Other blood pressure-related findings from ACTION were published in the Journal of Hypertension (2005;23:641-648).

  • Nifedipine GITS reduced by 13% the combined incidence of the primary endpoint (all-cause mortality, MI, refractory angina, new overt heart failure, stroke, and peripheral revascularization) in the patients with hypertension.
  • Nifedipine GITS reduced by a significant 30% the incidence of stroke or TIA in hypertensives and normotensives.
  • 21% reduction in need for coronary angiography in normotensives and 16% in hypertensives.
  • A significant 38% reduction in new overt heart failure.
  • A 33% reduction in debilitating stroke in the hypertensives.
  • A significant 32% reduction in need for CABG in the normotensive patients.

The ACTION trial was published in The Lancet.

  • ACTION is the first-ever placebo-controlled clinical outcome trial in symptomatic stable angina.
  • ACTION compared a long-acting calcium antagonist, nifedipine GITS, to placebo.
  • ACTION was an investigator initiated and designed clinical trial, with an independent steering committee and independent study management.
  • ACTION was a multicenter (291 centers), multi-national (19 countries) study, with 7,665 patients followed for 4.9 years.
  • 52% of the ACTION study population had hypertension.

In ACTION, debilitating stroke (the stricter definition used in this trial) occurred in 77 of nifedipine patients and 99 of placebo patients (hazard ratio 0.78; p=0.10). The incidence of all stroke (as defined in most trials) was 187 in nifedipine patients and 258 in placebo patients (hazard ratio 0.72; p=0.00063).The main results, in brief, showed the frequency of the primary efficacy endpoint (combined all-cause mortality, MI, refractory angina, new overt heart failure, disabling stroke, or peripheral revascularization) was the same in both groups (hazard ratio 0.97; p=.054). The primary safety endpoint (death, MI, and disabling stroke) was similar in both groups (hazard ratio 1.01; p=0.86). Although any death, cardiovascular event (CV) event, or procedure was significantly less frequent in the nifedipine group (hazard ratio 0.89; p=0.0012), the frequency of CV events alone did not differ between groups. Nifedipine prolonged the mean event-free and procedure-free survival by 41 days, and reduced vascular events (hazard ratio 0.91; p=0.027).

Heart rate was reduced about 1 beat per minute (bpm) and the mean blood pressure reduction was 6/3 mm Hg.
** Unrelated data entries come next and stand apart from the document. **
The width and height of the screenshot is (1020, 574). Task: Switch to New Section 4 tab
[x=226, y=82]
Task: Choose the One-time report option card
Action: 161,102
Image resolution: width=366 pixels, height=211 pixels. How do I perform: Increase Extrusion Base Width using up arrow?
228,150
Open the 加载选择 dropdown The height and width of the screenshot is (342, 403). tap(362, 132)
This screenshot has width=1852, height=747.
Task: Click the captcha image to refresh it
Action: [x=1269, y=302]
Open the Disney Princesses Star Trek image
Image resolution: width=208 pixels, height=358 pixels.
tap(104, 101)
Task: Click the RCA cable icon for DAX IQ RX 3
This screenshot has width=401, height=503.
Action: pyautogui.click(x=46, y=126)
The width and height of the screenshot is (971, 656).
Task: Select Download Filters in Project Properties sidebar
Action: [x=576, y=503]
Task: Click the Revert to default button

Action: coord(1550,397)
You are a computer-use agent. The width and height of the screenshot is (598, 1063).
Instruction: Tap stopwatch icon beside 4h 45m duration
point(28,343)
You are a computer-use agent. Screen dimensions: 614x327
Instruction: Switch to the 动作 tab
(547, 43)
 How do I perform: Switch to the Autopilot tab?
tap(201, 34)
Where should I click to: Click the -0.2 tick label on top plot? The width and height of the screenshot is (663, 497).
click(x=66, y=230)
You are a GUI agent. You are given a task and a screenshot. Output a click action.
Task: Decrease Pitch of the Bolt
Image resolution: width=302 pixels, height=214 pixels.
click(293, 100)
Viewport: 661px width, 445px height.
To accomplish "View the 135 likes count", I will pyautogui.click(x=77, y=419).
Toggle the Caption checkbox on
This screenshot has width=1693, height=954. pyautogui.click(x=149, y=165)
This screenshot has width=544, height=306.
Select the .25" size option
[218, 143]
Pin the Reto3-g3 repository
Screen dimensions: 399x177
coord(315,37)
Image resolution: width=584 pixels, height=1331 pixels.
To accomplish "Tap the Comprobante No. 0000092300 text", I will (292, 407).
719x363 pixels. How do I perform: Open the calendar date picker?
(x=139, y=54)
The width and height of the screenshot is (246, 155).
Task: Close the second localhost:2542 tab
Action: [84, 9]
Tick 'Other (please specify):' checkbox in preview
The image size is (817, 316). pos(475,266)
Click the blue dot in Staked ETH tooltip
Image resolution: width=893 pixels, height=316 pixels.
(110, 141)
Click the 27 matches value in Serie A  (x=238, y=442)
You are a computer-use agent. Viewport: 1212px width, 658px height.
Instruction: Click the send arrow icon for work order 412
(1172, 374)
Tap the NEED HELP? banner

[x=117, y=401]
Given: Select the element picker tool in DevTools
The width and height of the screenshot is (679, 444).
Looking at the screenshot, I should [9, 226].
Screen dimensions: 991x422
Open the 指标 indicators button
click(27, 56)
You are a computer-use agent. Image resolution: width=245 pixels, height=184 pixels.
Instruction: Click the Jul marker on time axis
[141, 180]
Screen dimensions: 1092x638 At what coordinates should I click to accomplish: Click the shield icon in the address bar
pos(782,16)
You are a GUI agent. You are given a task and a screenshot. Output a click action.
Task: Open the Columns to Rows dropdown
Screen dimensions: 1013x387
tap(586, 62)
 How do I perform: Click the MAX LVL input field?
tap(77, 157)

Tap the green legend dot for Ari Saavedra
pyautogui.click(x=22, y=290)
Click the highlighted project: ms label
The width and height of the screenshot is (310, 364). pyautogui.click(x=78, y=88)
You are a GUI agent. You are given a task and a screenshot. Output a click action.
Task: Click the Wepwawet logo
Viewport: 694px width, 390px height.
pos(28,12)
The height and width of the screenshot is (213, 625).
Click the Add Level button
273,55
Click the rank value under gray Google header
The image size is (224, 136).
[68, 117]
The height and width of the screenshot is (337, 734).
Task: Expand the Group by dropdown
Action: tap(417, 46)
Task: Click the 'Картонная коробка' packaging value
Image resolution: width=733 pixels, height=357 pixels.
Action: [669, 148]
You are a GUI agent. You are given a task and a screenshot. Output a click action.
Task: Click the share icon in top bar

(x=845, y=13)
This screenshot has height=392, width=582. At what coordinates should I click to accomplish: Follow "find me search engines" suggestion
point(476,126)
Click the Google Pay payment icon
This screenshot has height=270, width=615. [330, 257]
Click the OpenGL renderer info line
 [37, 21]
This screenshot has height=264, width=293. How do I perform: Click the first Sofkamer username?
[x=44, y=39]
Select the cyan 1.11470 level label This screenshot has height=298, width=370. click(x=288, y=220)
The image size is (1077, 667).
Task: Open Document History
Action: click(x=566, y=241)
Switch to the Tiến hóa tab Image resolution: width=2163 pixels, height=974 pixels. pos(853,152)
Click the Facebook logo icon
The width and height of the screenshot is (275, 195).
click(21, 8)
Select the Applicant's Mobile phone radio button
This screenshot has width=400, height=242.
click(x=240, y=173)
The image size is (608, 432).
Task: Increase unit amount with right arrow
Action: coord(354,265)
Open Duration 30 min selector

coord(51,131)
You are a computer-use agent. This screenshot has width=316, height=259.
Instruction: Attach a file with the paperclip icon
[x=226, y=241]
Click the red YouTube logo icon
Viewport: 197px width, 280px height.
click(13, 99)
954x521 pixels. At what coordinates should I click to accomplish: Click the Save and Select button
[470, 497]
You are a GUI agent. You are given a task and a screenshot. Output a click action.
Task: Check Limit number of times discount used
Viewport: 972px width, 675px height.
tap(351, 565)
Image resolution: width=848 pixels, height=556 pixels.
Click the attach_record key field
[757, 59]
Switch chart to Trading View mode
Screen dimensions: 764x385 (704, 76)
In this patient population, long-acting nifedipine GITS is safe. There is a clinically important reduction in stroke, heart failure, hospitalization for angina, revascularization procedures, and importantly coronary artery bypass surgery with nifedipine GITS. Some of the events, particularly stroke, are blood pressure related, putting this patient population at high risk for heart disease.